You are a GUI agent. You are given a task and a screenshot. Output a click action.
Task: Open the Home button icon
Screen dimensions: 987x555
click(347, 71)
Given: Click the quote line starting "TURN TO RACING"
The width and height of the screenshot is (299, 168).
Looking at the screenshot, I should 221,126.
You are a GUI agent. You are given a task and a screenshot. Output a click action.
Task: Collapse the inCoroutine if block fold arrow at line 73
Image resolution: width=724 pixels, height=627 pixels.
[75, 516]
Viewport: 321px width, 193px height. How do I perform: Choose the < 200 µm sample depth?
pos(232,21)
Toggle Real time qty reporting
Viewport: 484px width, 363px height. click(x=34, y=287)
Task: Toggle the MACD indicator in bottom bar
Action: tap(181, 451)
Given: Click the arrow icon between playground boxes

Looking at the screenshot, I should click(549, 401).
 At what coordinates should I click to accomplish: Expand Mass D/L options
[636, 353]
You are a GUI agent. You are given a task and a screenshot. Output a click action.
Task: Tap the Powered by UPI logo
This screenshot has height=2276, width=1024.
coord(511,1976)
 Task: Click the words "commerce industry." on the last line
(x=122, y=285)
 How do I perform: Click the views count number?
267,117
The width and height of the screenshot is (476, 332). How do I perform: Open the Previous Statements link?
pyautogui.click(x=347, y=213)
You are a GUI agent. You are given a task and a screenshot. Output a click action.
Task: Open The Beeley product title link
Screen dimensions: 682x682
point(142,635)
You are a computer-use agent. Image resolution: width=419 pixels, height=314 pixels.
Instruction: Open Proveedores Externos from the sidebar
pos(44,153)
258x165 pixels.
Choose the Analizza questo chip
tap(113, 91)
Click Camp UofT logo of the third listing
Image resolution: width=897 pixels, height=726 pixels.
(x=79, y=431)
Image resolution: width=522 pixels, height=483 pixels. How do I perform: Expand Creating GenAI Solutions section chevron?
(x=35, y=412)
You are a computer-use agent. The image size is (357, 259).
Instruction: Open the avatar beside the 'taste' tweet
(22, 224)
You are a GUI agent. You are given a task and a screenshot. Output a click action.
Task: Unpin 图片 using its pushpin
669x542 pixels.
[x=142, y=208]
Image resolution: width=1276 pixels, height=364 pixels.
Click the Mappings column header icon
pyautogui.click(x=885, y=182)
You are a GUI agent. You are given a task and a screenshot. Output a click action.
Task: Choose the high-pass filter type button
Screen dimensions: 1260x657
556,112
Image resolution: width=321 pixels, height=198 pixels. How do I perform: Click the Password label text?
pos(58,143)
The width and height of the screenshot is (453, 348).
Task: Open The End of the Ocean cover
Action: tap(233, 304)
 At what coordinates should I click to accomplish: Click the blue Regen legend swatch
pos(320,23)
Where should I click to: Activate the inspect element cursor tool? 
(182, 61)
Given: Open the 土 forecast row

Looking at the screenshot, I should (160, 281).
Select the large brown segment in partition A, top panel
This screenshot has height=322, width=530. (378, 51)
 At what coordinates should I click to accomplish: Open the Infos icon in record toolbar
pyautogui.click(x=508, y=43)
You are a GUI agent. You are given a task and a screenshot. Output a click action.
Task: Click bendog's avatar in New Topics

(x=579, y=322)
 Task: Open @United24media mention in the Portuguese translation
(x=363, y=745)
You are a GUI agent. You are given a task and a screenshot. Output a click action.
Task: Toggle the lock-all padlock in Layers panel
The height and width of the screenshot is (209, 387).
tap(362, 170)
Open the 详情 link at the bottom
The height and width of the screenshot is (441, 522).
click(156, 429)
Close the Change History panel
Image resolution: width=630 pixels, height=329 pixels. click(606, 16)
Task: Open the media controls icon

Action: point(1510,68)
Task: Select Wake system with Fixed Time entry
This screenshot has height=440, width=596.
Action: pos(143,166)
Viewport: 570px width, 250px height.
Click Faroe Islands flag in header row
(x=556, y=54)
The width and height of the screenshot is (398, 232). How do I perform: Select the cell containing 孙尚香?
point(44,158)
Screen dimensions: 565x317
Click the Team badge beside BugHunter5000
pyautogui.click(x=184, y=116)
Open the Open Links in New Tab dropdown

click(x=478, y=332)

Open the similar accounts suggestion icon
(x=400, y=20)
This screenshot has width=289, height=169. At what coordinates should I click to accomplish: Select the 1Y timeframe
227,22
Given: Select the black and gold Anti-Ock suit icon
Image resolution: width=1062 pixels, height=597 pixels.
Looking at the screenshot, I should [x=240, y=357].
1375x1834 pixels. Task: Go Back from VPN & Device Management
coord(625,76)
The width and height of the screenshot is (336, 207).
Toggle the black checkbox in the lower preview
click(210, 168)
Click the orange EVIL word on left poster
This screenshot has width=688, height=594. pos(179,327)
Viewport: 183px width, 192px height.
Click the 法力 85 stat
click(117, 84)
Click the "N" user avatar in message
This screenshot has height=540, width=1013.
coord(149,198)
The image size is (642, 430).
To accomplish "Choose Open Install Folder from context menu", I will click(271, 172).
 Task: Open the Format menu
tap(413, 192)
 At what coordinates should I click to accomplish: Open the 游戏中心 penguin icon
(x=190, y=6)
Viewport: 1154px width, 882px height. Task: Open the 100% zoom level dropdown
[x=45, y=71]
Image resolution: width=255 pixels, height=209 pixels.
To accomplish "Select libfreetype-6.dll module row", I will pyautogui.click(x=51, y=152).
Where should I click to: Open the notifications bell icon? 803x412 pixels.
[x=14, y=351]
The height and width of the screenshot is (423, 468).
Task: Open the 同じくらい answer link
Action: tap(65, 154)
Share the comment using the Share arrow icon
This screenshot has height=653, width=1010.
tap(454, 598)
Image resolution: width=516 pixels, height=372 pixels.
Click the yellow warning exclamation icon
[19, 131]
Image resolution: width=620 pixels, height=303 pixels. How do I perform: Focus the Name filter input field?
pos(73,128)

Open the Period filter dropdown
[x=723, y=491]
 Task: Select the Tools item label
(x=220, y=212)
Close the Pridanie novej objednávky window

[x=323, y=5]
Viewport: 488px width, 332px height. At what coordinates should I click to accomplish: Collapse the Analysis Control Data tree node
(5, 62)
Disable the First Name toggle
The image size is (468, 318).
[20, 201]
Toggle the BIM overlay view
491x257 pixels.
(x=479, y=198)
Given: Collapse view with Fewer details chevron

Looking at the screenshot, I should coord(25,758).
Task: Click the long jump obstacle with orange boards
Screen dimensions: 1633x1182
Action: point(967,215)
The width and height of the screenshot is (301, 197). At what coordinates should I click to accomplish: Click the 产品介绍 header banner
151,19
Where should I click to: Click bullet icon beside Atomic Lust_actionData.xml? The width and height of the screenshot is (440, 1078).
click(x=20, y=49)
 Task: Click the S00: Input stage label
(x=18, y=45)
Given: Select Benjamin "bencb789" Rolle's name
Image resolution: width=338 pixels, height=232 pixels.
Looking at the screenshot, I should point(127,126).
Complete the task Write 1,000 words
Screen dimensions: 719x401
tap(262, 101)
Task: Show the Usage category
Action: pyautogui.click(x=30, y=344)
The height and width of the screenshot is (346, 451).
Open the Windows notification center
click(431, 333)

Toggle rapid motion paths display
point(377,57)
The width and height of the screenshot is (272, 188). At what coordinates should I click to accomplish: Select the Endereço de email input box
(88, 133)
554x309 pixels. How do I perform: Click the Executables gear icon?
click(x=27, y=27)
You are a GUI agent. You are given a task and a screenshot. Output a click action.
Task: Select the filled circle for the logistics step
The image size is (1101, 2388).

→ **Directions**:
Produce a verbatim copy of all the material.

→ **Response area**:
You are a GUI agent. You are given a task and a screenshot. Output a click action.
Task: Open the Home button icon
Screen dimensions: 987x555
click(347, 71)
Given: Click the quote line starting "TURN TO RACING"
The width and height of the screenshot is (299, 168).
Looking at the screenshot, I should 221,126.
You are a GUI agent. You are given a task and a screenshot. Output a click action.
Task: Collapse the inCoroutine if block fold arrow at line 73
Image resolution: width=724 pixels, height=627 pixels.
[75, 516]
Viewport: 321px width, 193px height. How do I perform: Choose the < 200 µm sample depth?
pos(232,21)
Toggle Real time qty reporting
Viewport: 484px width, 363px height. click(x=34, y=287)
Task: Toggle the MACD indicator in bottom bar
Action: tap(181, 451)
Given: Click the arrow icon between playground boxes

Looking at the screenshot, I should click(549, 401).
 At what coordinates should I click to accomplish: Expand Mass D/L options
[636, 353]
You are a GUI agent. You are given a task and a screenshot. Output a click action.
Task: Tap the Powered by UPI logo
This screenshot has height=2276, width=1024.
coord(511,1976)
 Task: Click the words "commerce industry." on the last line
(x=122, y=285)
 How do I perform: Click the views count number?
267,117
The width and height of the screenshot is (476, 332). How do I perform: Open the Previous Statements link?
pyautogui.click(x=347, y=213)
You are a GUI agent. You are given a task and a screenshot. Output a click action.
Task: Open The Beeley product title link
Screen dimensions: 682x682
point(142,635)
You are a computer-use agent. Image resolution: width=419 pixels, height=314 pixels.
Instruction: Open Proveedores Externos from the sidebar
pos(44,153)
258x165 pixels.
Choose the Analizza questo chip
tap(113, 91)
Click Camp UofT logo of the third listing
Image resolution: width=897 pixels, height=726 pixels.
(x=79, y=431)
Image resolution: width=522 pixels, height=483 pixels. How do I perform: Expand Creating GenAI Solutions section chevron?
(x=35, y=412)
You are a computer-use agent. The image size is (357, 259).
Instruction: Open the avatar beside the 'taste' tweet
(22, 224)
You are a GUI agent. You are given a task and a screenshot. Output a click action.
Task: Unpin 图片 using its pushpin
669x542 pixels.
[x=142, y=208]
Image resolution: width=1276 pixels, height=364 pixels.
Click the Mappings column header icon
pyautogui.click(x=885, y=182)
You are a GUI agent. You are given a task and a screenshot. Output a click action.
Task: Choose the high-pass filter type button
Screen dimensions: 1260x657
556,112
Image resolution: width=321 pixels, height=198 pixels. How do I perform: Click the Password label text?
pos(58,143)
The width and height of the screenshot is (453, 348).
Task: Open The End of the Ocean cover
Action: tap(233, 304)
 At what coordinates should I click to accomplish: Click the blue Regen legend swatch
pos(320,23)
Where should I click to: Activate the inspect element cursor tool? 
(182, 61)
Given: Open the 土 forecast row

Looking at the screenshot, I should (160, 281).
Select the large brown segment in partition A, top panel
This screenshot has height=322, width=530. (378, 51)
 At what coordinates should I click to accomplish: Open the Infos icon in record toolbar
pyautogui.click(x=508, y=43)
You are a GUI agent. You are given a task and a screenshot. Output a click action.
Task: Click bendog's avatar in New Topics

(x=579, y=322)
 Task: Open @United24media mention in the Portuguese translation
(x=363, y=745)
You are a GUI agent. You are given a task and a screenshot. Output a click action.
Task: Toggle the lock-all padlock in Layers panel
The height and width of the screenshot is (209, 387).
tap(362, 170)
Open the 详情 link at the bottom
The height and width of the screenshot is (441, 522).
click(156, 429)
Close the Change History panel
Image resolution: width=630 pixels, height=329 pixels. click(606, 16)
Task: Open the media controls icon

Action: point(1510,68)
Task: Select Wake system with Fixed Time entry
This screenshot has height=440, width=596.
Action: pos(143,166)
Viewport: 570px width, 250px height.
Click Faroe Islands flag in header row
(x=556, y=54)
The width and height of the screenshot is (398, 232). How do I perform: Select the cell containing 孙尚香?
point(44,158)
Screen dimensions: 565x317
Click the Team badge beside BugHunter5000
pyautogui.click(x=184, y=116)
Open the Open Links in New Tab dropdown

click(x=478, y=332)

Open the similar accounts suggestion icon
(x=400, y=20)
This screenshot has width=289, height=169. At what coordinates should I click to accomplish: Select the 1Y timeframe
227,22
Given: Select the black and gold Anti-Ock suit icon
Image resolution: width=1062 pixels, height=597 pixels.
Looking at the screenshot, I should [x=240, y=357].
1375x1834 pixels. Task: Go Back from VPN & Device Management
coord(625,76)
The width and height of the screenshot is (336, 207).
Toggle the black checkbox in the lower preview
click(210, 168)
Click the orange EVIL word on left poster
This screenshot has width=688, height=594. pos(179,327)
Viewport: 183px width, 192px height.
Click the 法力 85 stat
click(117, 84)
Click the "N" user avatar in message
This screenshot has height=540, width=1013.
coord(149,198)
The image size is (642, 430).
To accomplish "Choose Open Install Folder from context menu", I will click(271, 172).
 Task: Open the Format menu
tap(413, 192)
 At what coordinates should I click to accomplish: Open the 游戏中心 penguin icon
(x=190, y=6)
Viewport: 1154px width, 882px height. Task: Open the 100% zoom level dropdown
[x=45, y=71]
Image resolution: width=255 pixels, height=209 pixels.
To accomplish "Select libfreetype-6.dll module row", I will pyautogui.click(x=51, y=152).
Where should I click to: Open the notifications bell icon? 803x412 pixels.
[x=14, y=351]
The height and width of the screenshot is (423, 468).
Task: Open the 同じくらい answer link
Action: tap(65, 154)
Share the comment using the Share arrow icon
This screenshot has height=653, width=1010.
tap(454, 598)
Image resolution: width=516 pixels, height=372 pixels.
Click the yellow warning exclamation icon
[19, 131]
Image resolution: width=620 pixels, height=303 pixels. How do I perform: Focus the Name filter input field?
pos(73,128)

Open the Period filter dropdown
[x=723, y=491]
 Task: Select the Tools item label
(x=220, y=212)
Close the Pridanie novej objednávky window

[x=323, y=5]
Viewport: 488px width, 332px height. At what coordinates should I click to accomplish: Collapse the Analysis Control Data tree node
(5, 62)
Disable the First Name toggle
The image size is (468, 318).
[20, 201]
Toggle the BIM overlay view
491x257 pixels.
(x=479, y=198)
Given: Collapse view with Fewer details chevron

Looking at the screenshot, I should coord(25,758).
Task: Click the long jump obstacle with orange boards
Screen dimensions: 1633x1182
Action: point(967,215)
The width and height of the screenshot is (301, 197). At what coordinates should I click to accomplish: Click the 产品介绍 header banner
151,19
Where should I click to: Click bullet icon beside Atomic Lust_actionData.xml? The width and height of the screenshot is (440, 1078).
click(x=20, y=49)
 Task: Click the S00: Input stage label
(x=18, y=45)
Given: Select Benjamin "bencb789" Rolle's name
Image resolution: width=338 pixels, height=232 pixels.
Looking at the screenshot, I should point(127,126).
Complete the task Write 1,000 words
Screen dimensions: 719x401
tap(262, 101)
Task: Show the Usage category
Action: pyautogui.click(x=30, y=344)
The height and width of the screenshot is (346, 451).
Open the Windows notification center
click(431, 333)

Toggle rapid motion paths display
point(377,57)
The width and height of the screenshot is (272, 188). At what coordinates should I click to accomplish: Select the Endereço de email input box
(88, 133)
554x309 pixels. How do I perform: Click the Executables gear icon?
click(x=27, y=27)
You are a GUI agent. You are given a task and a screenshot. Output a click action.
Task: Select the filled circle for the logistics step
The image size is (1101, 2388).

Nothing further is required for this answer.